● Aim
Can you rewrite the rows from the line containing "Where should I" through the end of the rows, inclusive, swapping "legend" for "key" and changing nothing else? Leave the pictures out of your answer.

(Rows on where items appear)
-- Begin --

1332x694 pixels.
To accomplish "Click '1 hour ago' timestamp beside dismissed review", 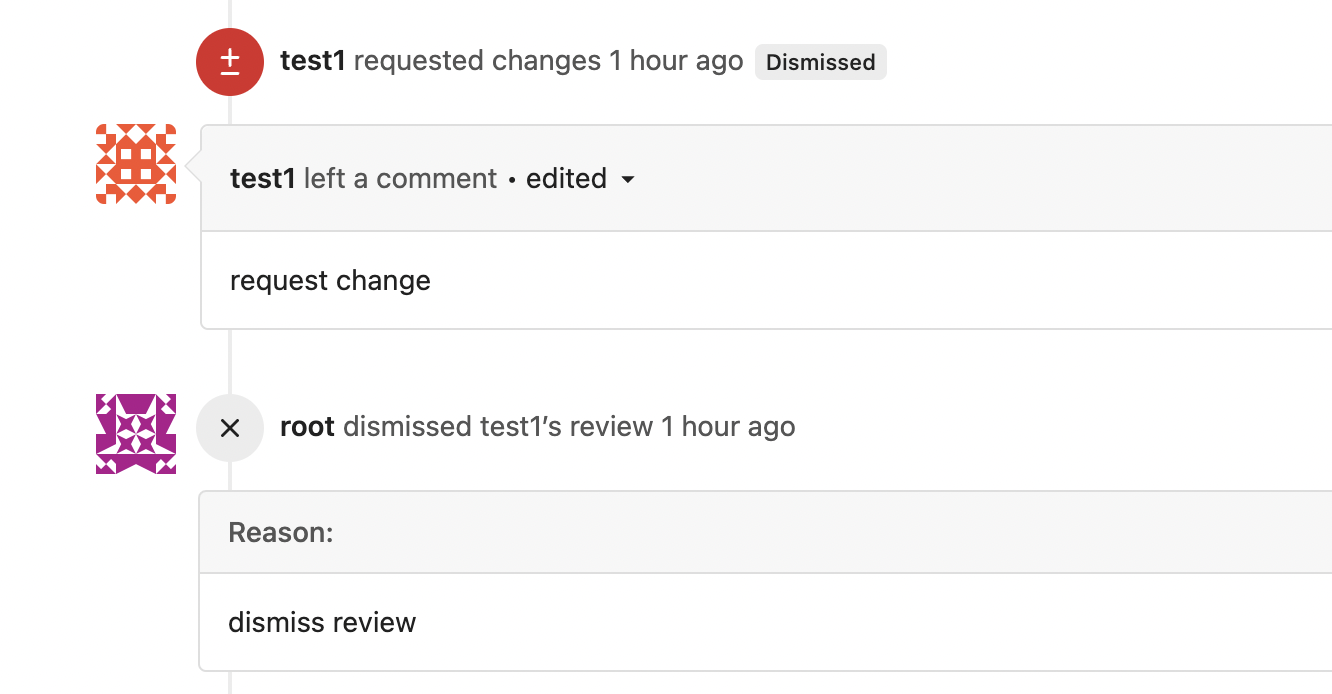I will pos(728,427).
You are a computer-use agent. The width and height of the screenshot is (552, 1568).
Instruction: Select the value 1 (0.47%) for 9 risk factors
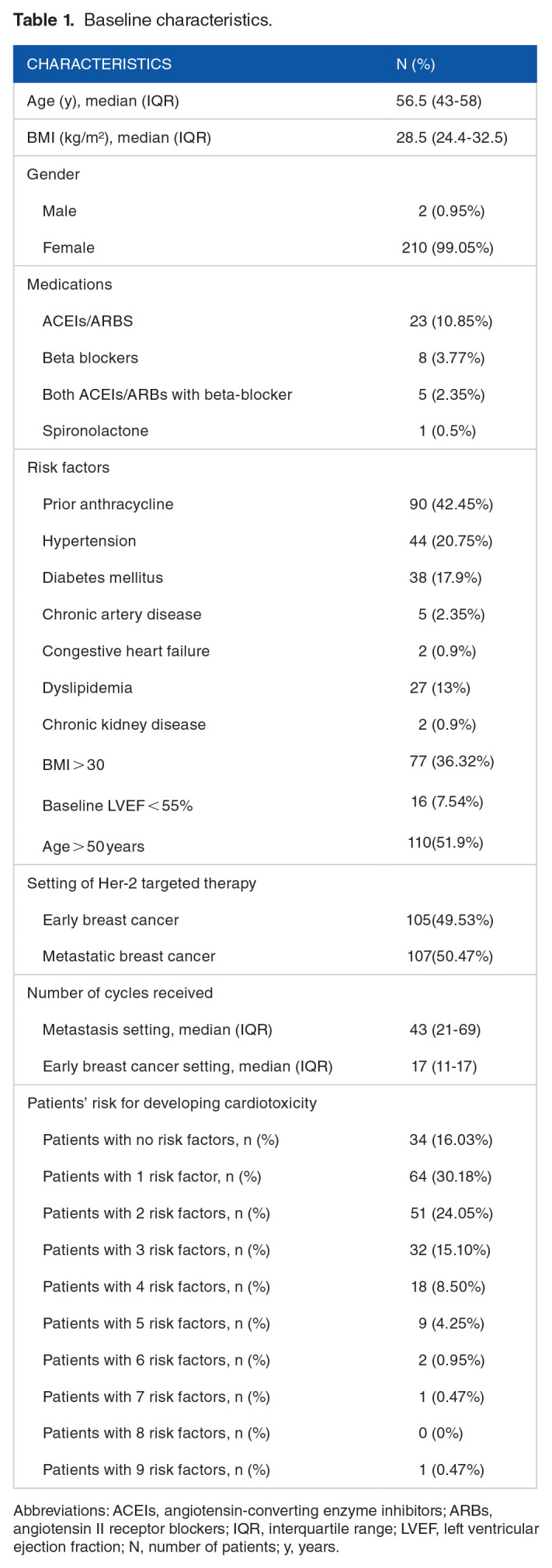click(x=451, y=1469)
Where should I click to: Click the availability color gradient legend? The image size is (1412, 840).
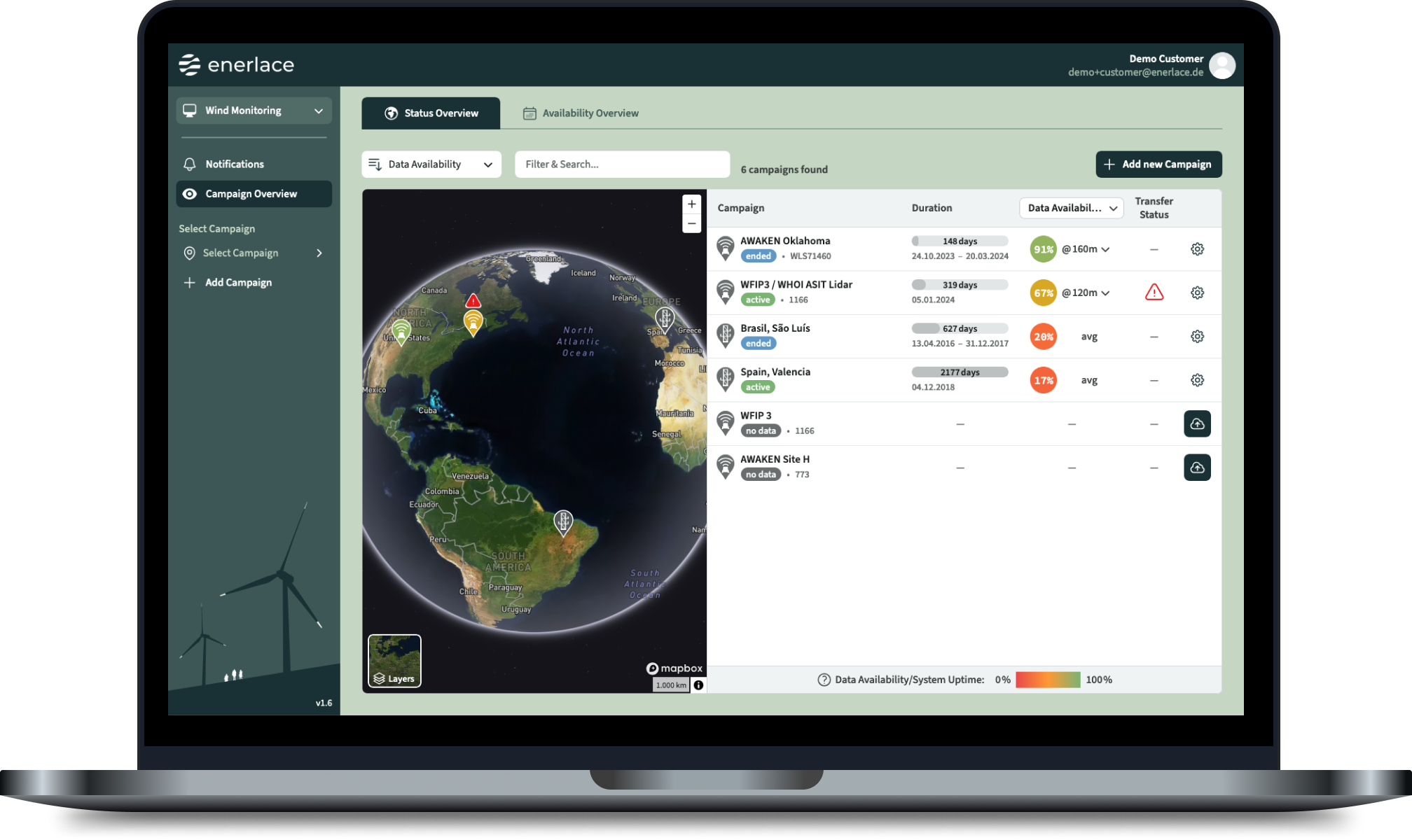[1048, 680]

-- End --

● Reply to the task
Where should I click to: Click the availability color gradient key? The image size is (1412, 840).
[1048, 680]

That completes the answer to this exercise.